Dans une formulation faiblarde, les États sont invités à accélérer la diminution de l’utilisation du charbon et à réduire les subventions aux énergies fossiles. Aucune date butoir, aucun critère spécifique n’est retenu. L’Inde et la Chine ont remplacé, au dernier moment, le mot “disparition” par “diminution”.

Alors que les pays s’étaient engagés, en 2009, à verser 100 milliards de dollars par an pour aider les pays pauvres à faire face au réchauffement climatique, cette promesse n’a toujours pas été tenue. Le Pacte de Glasgow les exhorte à le faire urgemment jusqu’en 2025. Le texte prévoit un doublement de l’aide spécifiquement consacrée à l’adaptation aux effets du changement climatique d’ici à 2025, par rapport à 2019. Les pays pauvres demandaient également un mécanisme concret de compensation financière pour les pertes et dommages liés aux effets du réchauffement climatique. A la place, la déclaration finale propose de lancer un dialogue sur la question.

Chaque pays devra réviser et renforcer sa contribution déterminée au niveau national (CDN) d’ici 2022. Vivement critiqués pour leurs politiques environnementales, le Brésil a annoncé vouloir atteindre la neutralité carbone en 2050 et l’Inde en 2070.

Le texte réaffirme enfin l’ambition de limiter l’augmentation de la température à 1,5°C, ce qui nécessite une rapide, profonde et soutenue réduction des émissions globales de gaz à effet de serre. Pourtant, selon l’ONU, le monde se dirige vers un réchauffement de +2,7°C à la fin du siècle : les engagements ni contraignants ni ambitieux, pris par les États lors de la COP 26, sont bien loin d’être suffisants. Comme à chaque COP, les États promettent sans s’engager concrètement et procrastinent un an de plus.

A noter qu’en marge de la déclaration finale, certains pays ont signé plusieurs accords thématiques, notamment :

  • 107 pays (dont l’UE et les Etats-Unis) ont promis une réduction des émissions de méthane de 30% d’ici à 2030 par rapport à 2020,
  • 39 pays ont annoncé la fin du financement à l’étranger de projets d’énergies fossiles sans techniques de capture de carbone d’ici à 2022,
  • 180 pays se sont engagés – de manière non contraignante – à mettre fin à la déforestation d’ici à 2030.

Nous ne pouvons qu’être déçus de l’issue de la COP 26 qui n’a pas apporté d’engagements concrets ni de solutions efficaces. L’éradication totale du charbon n’est toujours pas actée et les investissements dans les nouvelles technologies ou dans les pays en voie de développement ne sont pas à la hauteur des enjeux. Rien ne peut assurer que les pays traduiront leurs engagements en actions concrètes.

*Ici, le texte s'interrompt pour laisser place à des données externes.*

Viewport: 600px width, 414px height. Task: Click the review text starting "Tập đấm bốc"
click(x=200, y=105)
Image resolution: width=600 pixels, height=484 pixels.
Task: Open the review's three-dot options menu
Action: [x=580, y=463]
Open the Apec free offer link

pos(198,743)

Par posture idéologique, certains États refusent de choisir le nucléaire comme énergie décarbonée de transition. Nous ne pouvons que regretter la position de l’Allemagne, de l’Autriche, du Danemark, du Luxembourg et du Portugal qui ont fustigé le nucléaire, le jugeant incompatible avec les objectifs de la COP 26 ou avec les critères d’investissements durables élaborés par l’UE dans le cadre de la taxonomie. Sans le nucléaire, la neutralité carbone est inatteignable en 2050.

En France, force est de constater que le grand écart entre le discours et la réalité est toujours le trait caractéristique du quinquennat Macron. La cohérence eut été d’aller à Glasgow pour porter haut et fort, à l’international, le message suivant : sans le nucléaire, la neutralité carbone est inatteignable en 2050. Mais cela impliquerait de reconnaître qu’il faut changer complètement de politique énergétique en France et notamment de renoncer à l’objectif de François Hollande, qui a été repris par Emmanuel Macron, de réduire de 75% à 50% la part du nucléaire dans notre électricité.